The resilience of Britain’s watch retailers has been incredible over the past 13 months.
They have kept their businesses alive by rapidly cutting costs and pivoting into ecommerce, click and collect and clienteling.
With the right watch brands on board, demand has remained undimmed, and customers have been willing to buy them in new ways.
Support for colleagues has been exemplary and they have returned that loyalty by working from home for much of the last year on projects that required entirely new skills and remarkable self-motivation.
Retailers in England that reopen today should be congratulated for enduring the toughest trading conditions this country has known since World War II.
Not all retailers or watch brands have been affected equally, as is always the way with any sharp economic shock.
The top end of the market has been supported with high value purchases of rare watches and scarce watches for which there have been enormous waiting lists for years.
Selling high five- or six-figure watches appears to have continued almost without interruption.
Demand for certain Rolex watches has remained so strong that customers have been shopping in bulk — some gambling that buying an assortment of precious metal Datejusts and Day Dates will encourage a jeweller to part with an immediately flippable Batman or Kermit.
Watches of Switzerland Group has seen sales rise during some of the toughest months of the pandemic, proving that customers of Rolex — which generates more than half its turnover — will find a way to acquire them even when shops are closed and they cannot be bought online.
Incredibly, WoSG shares rocketed to over 730p last week, almost three times higher than its initial public offering price of 270p back in the pre-pandemic days of 2019.
It has certainly been tougher for retailers without blockbuster luxury Swiss or Japanese watch brands, but there have been remarkably few casualties.
It has also been much more difficult for brands that have relied on one or two monobrand boutiques in central London.
Multibrands, whether they are owned by major groups or families, have proved to be a more robust business model because the are innately designed to put the customer first, rather than the brand.
Retailers with a mix of ecommerce, monobrands and multibrands are best-placed to capitalise as we emerge from lock downs, because they have what the customer wants, whichever way they want to shop.
At the volume end of the market, the pandemic has simply accelerated long term trends.
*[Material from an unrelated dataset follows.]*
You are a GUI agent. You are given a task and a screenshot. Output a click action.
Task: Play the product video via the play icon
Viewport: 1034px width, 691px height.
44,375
Digital mastery and ecommerce are critical, and selling watches that are uniquely desirable in comparison to Apple Watches is just as important.
I expect to see a rush for stores this week, most likely followed by a slow down until the next phase of lock down easing when hospitality fully re-opens, making a special trip into a city centre more exciting.
By June, with warm weather encouraging even the most fearful into the open, I think the domestic market will be booming.
It will be another year before overseas tourists return, and by then we will know if Boris Johnson’s pledge to make this return to normality irreversible will have been kept.